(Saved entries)
#####
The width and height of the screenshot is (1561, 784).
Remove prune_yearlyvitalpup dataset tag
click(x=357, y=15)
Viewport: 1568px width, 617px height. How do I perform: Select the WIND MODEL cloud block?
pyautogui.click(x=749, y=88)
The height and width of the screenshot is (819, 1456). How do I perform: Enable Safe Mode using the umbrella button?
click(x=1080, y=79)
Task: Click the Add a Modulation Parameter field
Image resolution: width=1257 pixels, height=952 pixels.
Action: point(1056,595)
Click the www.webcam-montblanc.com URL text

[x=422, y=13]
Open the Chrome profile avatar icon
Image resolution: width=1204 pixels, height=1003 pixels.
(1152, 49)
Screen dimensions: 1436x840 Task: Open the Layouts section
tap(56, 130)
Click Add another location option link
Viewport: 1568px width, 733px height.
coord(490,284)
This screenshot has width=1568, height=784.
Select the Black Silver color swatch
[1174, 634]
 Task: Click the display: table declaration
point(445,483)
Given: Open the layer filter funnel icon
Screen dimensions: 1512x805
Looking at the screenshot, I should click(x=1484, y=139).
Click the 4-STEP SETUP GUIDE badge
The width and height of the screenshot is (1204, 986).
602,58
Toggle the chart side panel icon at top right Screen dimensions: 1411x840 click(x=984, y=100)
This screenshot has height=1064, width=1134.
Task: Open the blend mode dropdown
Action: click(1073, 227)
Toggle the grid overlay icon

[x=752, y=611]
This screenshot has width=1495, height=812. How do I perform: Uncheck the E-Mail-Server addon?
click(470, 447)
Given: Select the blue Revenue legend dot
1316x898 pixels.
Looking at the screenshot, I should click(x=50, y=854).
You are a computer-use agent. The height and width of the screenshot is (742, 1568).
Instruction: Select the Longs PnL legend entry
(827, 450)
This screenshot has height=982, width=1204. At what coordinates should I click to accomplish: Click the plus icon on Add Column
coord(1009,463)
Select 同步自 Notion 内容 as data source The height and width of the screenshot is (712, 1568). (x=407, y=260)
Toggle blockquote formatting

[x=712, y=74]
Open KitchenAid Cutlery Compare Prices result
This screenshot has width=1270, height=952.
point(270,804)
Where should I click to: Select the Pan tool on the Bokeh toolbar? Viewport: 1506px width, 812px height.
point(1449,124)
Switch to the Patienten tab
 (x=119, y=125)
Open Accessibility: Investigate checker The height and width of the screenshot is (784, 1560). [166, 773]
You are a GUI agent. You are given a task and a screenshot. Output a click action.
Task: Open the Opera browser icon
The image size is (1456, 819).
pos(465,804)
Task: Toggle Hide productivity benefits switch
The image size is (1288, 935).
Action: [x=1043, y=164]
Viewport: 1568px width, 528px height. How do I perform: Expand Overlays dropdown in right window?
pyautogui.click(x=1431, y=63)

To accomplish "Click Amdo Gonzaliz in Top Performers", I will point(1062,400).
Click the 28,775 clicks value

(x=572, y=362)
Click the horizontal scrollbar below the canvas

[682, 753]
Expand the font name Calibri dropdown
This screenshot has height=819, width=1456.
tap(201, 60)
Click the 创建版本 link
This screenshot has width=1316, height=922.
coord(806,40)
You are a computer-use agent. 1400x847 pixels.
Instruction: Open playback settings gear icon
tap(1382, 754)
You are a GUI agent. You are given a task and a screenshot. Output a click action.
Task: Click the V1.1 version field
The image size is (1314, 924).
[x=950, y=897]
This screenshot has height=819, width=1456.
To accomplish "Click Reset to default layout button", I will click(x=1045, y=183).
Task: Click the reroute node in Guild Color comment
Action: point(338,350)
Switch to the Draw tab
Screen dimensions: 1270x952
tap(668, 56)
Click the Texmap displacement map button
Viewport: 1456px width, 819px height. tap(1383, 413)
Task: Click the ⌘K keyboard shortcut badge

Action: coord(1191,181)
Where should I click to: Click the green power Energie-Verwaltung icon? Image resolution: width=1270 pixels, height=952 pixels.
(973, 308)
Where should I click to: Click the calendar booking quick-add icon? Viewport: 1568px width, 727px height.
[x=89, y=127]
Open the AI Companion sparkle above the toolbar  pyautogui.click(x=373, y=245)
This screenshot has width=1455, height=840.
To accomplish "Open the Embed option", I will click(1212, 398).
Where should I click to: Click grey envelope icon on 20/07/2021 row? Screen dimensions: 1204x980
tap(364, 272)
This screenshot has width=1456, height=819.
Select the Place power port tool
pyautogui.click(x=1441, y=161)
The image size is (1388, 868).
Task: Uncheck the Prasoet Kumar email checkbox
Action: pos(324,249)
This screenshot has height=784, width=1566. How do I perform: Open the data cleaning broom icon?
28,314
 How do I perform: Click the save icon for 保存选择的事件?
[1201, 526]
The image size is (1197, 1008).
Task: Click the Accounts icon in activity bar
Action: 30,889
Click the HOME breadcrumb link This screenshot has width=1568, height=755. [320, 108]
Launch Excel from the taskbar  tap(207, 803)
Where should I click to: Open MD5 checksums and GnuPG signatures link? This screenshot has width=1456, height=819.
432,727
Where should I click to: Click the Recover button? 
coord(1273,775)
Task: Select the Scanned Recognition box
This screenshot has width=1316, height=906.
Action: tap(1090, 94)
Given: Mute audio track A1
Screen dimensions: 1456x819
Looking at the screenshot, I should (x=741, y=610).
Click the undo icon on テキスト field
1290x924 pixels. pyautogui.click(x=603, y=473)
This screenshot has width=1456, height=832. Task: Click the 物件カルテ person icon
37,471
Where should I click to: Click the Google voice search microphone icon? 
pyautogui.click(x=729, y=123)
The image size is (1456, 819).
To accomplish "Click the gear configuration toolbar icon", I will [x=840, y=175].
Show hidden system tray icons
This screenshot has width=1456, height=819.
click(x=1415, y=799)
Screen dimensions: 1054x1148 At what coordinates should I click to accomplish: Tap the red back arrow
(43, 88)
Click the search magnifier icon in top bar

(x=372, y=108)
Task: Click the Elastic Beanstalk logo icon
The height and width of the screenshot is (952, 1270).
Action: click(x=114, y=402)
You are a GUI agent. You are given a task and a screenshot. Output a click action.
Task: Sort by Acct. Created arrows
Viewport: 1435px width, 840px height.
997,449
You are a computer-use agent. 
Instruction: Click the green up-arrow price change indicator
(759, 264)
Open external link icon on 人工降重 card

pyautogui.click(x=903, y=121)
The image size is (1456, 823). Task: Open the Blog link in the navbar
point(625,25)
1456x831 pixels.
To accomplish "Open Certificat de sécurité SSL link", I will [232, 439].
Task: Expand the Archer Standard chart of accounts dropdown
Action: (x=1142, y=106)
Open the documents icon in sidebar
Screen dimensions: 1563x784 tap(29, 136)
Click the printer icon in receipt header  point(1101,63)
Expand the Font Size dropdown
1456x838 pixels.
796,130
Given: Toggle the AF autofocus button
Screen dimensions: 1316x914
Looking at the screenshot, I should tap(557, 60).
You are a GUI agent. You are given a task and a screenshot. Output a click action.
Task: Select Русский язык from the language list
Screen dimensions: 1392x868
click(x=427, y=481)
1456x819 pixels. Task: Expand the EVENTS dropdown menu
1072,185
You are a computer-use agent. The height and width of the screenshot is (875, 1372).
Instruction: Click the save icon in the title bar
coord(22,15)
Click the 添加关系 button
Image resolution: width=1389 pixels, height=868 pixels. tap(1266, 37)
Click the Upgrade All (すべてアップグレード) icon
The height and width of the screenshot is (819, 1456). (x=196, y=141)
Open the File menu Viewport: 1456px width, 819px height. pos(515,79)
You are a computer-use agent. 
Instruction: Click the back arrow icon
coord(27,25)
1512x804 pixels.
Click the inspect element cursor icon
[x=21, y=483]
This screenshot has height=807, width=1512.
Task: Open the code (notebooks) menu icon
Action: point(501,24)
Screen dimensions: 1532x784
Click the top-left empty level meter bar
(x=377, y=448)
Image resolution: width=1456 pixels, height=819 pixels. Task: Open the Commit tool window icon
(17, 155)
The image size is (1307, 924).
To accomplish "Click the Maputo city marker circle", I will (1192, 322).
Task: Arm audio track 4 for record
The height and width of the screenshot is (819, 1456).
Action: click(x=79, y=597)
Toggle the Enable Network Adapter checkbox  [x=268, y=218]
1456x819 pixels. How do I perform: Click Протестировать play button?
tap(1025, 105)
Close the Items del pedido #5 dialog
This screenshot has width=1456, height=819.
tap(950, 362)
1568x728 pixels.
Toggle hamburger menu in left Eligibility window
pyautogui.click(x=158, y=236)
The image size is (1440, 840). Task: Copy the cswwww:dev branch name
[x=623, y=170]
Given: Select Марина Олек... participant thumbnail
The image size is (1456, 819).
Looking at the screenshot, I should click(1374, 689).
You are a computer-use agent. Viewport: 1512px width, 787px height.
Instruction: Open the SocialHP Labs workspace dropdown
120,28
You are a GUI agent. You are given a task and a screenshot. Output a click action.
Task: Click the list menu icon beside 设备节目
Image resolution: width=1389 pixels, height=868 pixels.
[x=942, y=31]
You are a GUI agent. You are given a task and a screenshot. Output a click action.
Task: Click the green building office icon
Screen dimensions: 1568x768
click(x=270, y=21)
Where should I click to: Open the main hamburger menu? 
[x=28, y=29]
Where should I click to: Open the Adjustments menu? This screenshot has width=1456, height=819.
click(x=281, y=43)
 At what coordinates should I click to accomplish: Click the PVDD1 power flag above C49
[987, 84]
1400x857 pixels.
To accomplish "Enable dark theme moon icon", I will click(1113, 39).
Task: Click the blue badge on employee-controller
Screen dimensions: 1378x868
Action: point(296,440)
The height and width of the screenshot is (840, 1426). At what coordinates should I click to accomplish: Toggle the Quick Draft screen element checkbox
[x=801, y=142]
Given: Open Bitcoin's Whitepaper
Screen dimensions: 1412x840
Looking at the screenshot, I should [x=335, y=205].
#####
_PROBLEM REQUIREMENTS_.
Retype exactly the lines from the one containing "1400x857 pixels." through the last line of the records above, including both.

_RESULT OF THE EXERCISE_.
1400x857 pixels.
To accomplish "Enable dark theme moon icon", I will click(1113, 39).
Task: Click the blue badge on employee-controller
Screen dimensions: 1378x868
Action: point(296,440)
The height and width of the screenshot is (840, 1426). At what coordinates should I click to accomplish: Toggle the Quick Draft screen element checkbox
[x=801, y=142]
Given: Open Bitcoin's Whitepaper
Screen dimensions: 1412x840
Looking at the screenshot, I should [x=335, y=205].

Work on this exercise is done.